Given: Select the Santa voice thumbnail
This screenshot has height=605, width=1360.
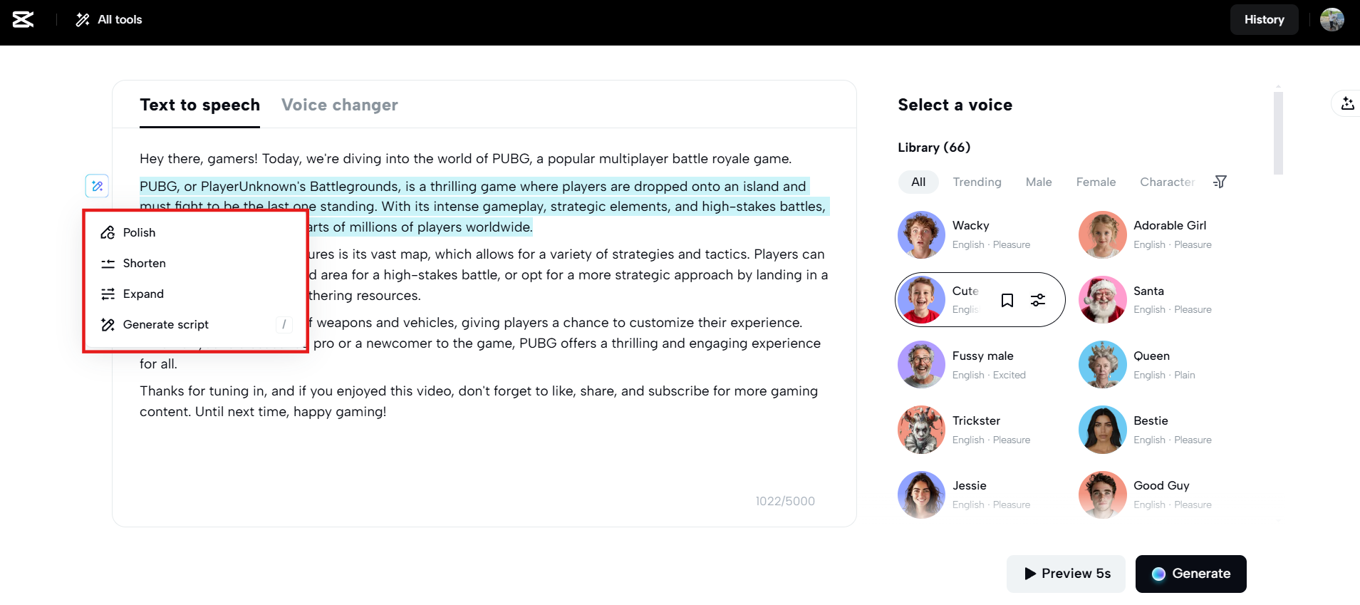Looking at the screenshot, I should pyautogui.click(x=1102, y=300).
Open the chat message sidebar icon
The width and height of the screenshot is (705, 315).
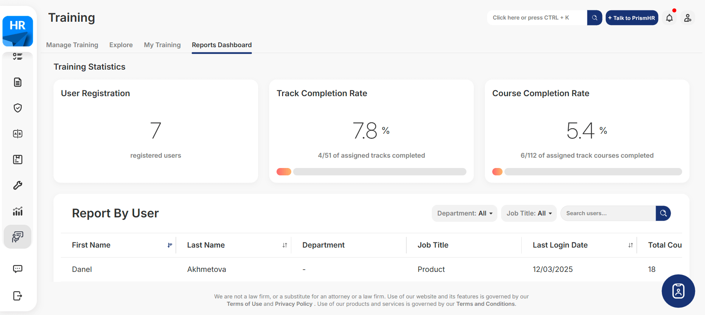pos(18,269)
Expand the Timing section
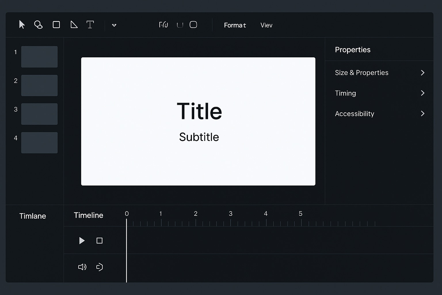This screenshot has height=295, width=442. (422, 93)
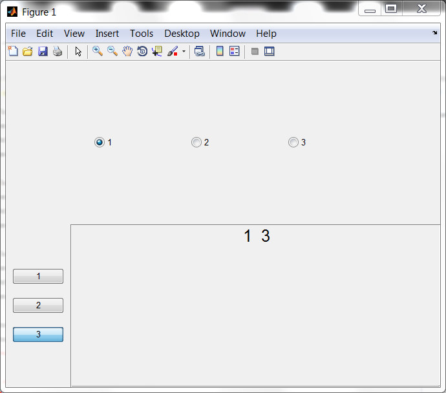Open a file with the folder icon
This screenshot has width=446, height=393.
coord(28,52)
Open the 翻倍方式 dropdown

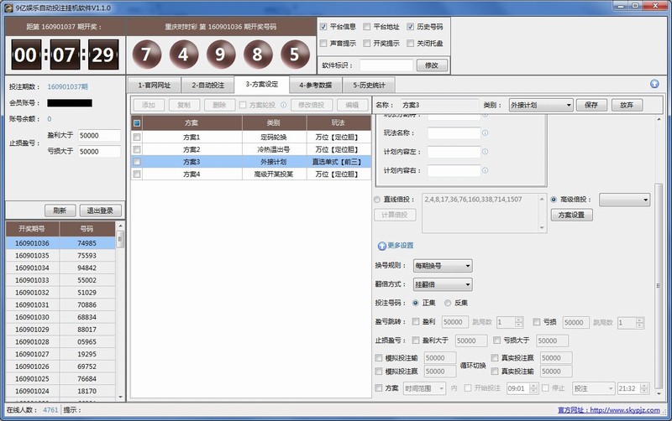443,284
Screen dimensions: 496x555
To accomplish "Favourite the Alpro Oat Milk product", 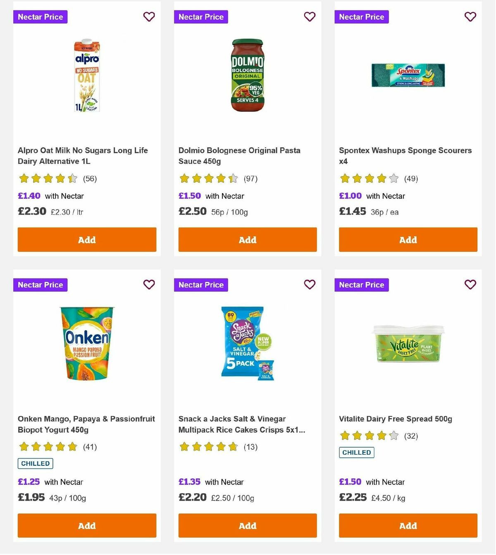I will point(149,17).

————

* [What needs to be done] No pictures should appear; only the lines from the first line of the records through the line with "Screen dimensions: 496x555", both included, are to be restated word for word.

* [Solution below]
Given: Select the Santa voice thumbnail
This screenshot has height=605, width=1360.
Looking at the screenshot, I should pyautogui.click(x=1102, y=300).
Open the chat message sidebar icon
The width and height of the screenshot is (705, 315).
pos(18,269)
Expand the Timing section
This screenshot has height=295, width=442. (422, 93)
Open a file with the folder icon
This screenshot has width=446, height=393.
coord(28,52)
Open the 翻倍方式 dropdown

443,284
Screen dimensions: 496x555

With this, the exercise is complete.